Christmas for me really began when I had my kids. That's when the real fun started. Once they were at that age where they would wake up early on Christmas morning--bright eyed and bushy tailed, they would come running full speed into our bedroom yelling it's Christmas! Well, that's when I began having the Christmas adrenaline rushes. Truly--I think once awake I was more excited than they were. Just watching them tear into their gifts, screaming with enthusiasm made the long lines and aching back worth it. It really did. Let me explain.
I would start my Christmas shopping in January--no kidding. I shopped all year long. As I would go about my days and weeks, I would pick up little items for this person or that person, I would stash them away, usually in a closet with a lock. I would intently listen to my children as they played or watched television commercials and as they would exclaim over each new product I would make a mental note. It would eventually make its way onto my secret Christmas list and while they were in school I'd begin my shopping. I'd patiently wait for the items to go on sale and then I'd pounce. I was and still am good at pouncing. And I still to this day listen intently as we all get together for various family functions.

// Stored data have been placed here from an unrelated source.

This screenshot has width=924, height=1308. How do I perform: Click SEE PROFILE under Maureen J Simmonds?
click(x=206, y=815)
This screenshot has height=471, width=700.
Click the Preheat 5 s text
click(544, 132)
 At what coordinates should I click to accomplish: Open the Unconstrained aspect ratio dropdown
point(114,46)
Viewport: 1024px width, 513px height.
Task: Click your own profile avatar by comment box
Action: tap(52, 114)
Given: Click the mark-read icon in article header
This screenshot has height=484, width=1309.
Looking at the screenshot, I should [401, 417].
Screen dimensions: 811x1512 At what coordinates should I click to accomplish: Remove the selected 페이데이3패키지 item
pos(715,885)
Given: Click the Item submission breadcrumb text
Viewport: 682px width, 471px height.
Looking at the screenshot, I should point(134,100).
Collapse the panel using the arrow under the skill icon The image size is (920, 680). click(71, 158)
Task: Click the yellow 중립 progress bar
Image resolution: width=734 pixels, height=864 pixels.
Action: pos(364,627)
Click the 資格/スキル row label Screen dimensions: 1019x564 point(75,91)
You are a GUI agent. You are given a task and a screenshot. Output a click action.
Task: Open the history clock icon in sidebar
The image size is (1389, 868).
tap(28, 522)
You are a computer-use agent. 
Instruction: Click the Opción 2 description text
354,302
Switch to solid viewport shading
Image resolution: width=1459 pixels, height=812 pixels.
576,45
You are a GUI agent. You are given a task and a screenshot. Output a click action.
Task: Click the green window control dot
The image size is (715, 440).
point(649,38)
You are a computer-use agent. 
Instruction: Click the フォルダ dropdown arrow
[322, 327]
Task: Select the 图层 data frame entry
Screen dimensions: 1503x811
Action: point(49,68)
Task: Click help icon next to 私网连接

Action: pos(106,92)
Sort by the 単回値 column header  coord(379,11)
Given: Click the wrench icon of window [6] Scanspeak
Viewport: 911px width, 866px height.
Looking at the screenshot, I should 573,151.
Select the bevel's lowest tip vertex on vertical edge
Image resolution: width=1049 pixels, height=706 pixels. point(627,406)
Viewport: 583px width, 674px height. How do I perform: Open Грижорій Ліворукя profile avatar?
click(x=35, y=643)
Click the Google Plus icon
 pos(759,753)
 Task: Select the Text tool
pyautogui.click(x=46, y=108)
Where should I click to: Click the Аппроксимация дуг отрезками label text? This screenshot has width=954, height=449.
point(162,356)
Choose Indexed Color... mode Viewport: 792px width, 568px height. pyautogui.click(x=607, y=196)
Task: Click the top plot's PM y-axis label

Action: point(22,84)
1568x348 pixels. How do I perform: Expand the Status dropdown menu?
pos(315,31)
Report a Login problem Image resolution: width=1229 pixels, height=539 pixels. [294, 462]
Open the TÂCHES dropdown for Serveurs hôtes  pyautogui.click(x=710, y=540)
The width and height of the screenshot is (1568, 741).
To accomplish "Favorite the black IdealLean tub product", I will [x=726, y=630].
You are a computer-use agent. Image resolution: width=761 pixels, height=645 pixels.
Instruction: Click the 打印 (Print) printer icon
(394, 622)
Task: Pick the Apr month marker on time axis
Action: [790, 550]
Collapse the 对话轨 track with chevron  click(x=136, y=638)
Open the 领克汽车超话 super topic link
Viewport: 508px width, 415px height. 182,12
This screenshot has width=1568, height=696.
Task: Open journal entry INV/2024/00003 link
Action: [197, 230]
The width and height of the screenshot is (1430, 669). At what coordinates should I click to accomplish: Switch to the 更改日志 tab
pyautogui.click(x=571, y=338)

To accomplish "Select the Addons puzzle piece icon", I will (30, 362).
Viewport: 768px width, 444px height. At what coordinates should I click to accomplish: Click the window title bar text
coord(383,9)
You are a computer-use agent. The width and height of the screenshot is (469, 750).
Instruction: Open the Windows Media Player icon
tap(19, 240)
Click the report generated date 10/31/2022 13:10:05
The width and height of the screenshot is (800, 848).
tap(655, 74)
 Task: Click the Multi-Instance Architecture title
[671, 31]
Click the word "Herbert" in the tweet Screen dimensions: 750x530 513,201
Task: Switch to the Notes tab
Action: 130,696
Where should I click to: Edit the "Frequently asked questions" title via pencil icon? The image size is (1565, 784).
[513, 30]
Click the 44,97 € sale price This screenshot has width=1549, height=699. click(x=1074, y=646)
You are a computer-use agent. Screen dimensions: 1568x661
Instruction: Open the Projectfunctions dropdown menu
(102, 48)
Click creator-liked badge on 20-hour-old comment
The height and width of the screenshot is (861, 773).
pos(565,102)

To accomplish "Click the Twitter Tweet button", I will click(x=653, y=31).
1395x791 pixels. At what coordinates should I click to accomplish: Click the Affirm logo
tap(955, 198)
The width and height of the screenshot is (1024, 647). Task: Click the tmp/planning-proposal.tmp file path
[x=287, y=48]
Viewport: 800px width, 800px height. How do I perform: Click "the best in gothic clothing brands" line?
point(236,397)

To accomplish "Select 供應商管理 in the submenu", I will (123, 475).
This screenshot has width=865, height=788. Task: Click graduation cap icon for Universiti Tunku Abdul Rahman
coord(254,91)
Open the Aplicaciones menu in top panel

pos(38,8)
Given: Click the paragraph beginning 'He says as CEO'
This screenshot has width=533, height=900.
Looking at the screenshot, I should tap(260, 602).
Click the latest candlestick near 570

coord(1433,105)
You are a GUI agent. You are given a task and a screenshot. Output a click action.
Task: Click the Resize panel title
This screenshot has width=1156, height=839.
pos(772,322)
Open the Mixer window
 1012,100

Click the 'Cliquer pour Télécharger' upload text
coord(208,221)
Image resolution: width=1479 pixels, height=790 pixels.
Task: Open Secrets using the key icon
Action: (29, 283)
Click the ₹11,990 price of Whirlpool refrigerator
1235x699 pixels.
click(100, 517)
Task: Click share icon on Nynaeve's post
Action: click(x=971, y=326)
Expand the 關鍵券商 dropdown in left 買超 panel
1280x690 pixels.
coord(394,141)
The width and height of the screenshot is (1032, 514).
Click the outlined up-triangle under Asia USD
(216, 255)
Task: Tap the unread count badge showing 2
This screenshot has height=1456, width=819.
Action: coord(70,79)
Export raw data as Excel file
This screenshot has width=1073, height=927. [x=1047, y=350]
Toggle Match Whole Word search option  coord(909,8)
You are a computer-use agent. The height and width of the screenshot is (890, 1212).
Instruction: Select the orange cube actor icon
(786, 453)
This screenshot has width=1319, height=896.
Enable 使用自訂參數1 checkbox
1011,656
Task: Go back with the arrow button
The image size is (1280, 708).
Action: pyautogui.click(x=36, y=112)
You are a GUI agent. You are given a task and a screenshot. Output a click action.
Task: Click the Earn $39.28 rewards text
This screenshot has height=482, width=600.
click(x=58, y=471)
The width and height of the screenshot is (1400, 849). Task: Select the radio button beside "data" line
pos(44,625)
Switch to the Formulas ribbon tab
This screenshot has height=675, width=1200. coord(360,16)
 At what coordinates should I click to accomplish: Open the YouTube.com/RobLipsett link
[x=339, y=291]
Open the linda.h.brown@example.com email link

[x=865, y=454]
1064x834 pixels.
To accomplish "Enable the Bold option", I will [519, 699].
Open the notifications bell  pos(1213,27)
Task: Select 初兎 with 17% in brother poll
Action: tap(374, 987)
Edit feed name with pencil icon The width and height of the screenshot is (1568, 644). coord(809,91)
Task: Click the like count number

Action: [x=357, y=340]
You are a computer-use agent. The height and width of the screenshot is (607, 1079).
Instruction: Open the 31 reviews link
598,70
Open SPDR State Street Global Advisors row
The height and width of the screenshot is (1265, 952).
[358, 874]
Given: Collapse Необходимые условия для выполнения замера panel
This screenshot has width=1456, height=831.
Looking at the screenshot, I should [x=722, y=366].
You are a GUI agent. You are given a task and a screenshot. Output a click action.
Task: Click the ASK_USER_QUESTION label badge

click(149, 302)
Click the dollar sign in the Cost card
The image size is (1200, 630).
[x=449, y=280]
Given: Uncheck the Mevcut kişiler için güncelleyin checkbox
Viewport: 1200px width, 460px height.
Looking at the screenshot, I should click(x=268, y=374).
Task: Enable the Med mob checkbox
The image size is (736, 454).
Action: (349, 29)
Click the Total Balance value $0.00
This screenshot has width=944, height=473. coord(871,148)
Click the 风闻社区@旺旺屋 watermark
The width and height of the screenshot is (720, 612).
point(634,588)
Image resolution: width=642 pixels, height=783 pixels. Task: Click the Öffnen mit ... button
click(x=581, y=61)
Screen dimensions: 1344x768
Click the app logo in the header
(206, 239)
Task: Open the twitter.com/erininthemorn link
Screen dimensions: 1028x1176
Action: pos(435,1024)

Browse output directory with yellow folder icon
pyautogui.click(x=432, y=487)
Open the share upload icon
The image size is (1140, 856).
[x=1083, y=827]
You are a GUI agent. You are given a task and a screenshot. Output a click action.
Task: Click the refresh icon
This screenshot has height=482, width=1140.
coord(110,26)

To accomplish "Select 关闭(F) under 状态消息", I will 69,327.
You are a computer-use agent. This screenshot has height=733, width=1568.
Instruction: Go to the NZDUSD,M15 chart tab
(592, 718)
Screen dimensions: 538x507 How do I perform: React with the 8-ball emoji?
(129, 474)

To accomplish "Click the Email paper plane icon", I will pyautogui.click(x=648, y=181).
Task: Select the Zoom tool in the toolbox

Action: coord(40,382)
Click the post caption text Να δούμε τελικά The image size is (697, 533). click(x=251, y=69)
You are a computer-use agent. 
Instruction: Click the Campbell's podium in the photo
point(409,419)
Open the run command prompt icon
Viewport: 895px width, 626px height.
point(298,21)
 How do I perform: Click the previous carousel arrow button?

I've always been the type to want to buy the perfect gift, something that maybe they wouldn't buy for themselves--something a little extravagant. So, I start early--so what? I enjoy it, it's a huge part of my personality. When my kids were little, it became a pastime for me, a hobby of sorts. After they started school I worked part time for a major retailer and wow did I have fun. Little did that store know--I would have paid them to let me work there! I had that much fun. I was able to purchase all their school clothing and most of their gifts throughout the year at huge savings. Not only did I only buy items on sale, I received an employee discount. What in life could be better than an employee discount? That job had my name written all over it.
Our Christmas mornings were awesome. We'd get up early, have our traditional cinnamon rolls and hot cocoa (coffee for the parents of course) and then one by one each taking turns we'd open our presents. We'd make it last--a long time. Each gift getting its due. After all, I'd put in so much effort. I think secretly--ok maybe not so secretly--I wanted credit. Lots of credit. Planning, thought, love, attention, purchasing, hiding, wrapping--a lot went into each and every item. And it was worth it too. Most times. Every once in a while though, I'd get it wrong--wrong color or size or even every so often a--oh mom, I don't like these anymore, that was last year. And while it stung for a moment I did not let it detour me for next year. I got over it quickly.
It's a little different now. Our kids are all grown and now we have grandkids. Our little family has grown to 11, and I still get those Christmas adrenaline rushes. I still listen and plan and conspire and shop and wrap and get so much more excited than any other family member. And I wait--patiently for each and every gift to be opened. I watch the little faces of my grandchildren as they open their gifts from grandma and grandpa. I over buy and over shop and over love and I don't care what anyone thinks. Christmas morning isn't always on Christmas now--sometimes we have to have Christmas on a different day depending on whose family we are with and that's OK. I am good at pretending for the sake of Christmas. I can close my eyes and reopen them to Christmas mornings long ago when there were only 3 of them. I can see them opening their gifts in front of our California Christmas tree with the sun shining in the background, a fire burning in the fireplace even though sometimes it would be so warm we'd have to open a window. I can still see the brightness in their eyes and hear the exclamations and squeals of delight. Yes, I hear and see it all over again year after year through the sights and sounds of my grandchildren. Only now, right behind them are the eyes of my children with the same looks on their faces as I used to have on mine. We are all watching the little ones--their little hearts touching ours.
You see, I've discovered something--my 3 kid Christmas is so much better now. It's an 11 kid Christmas, or better yet--a 13 kid Christmas--with me being the biggest kid of all. I don't think anything could ruin my Christmas mornings because I have my memories--memories of our 3 kid Christmases. And I am so thankful for that and for all future Christmas mornings (or evenings) together. No matter the time of day or actual date--when we're all together Christmas begins.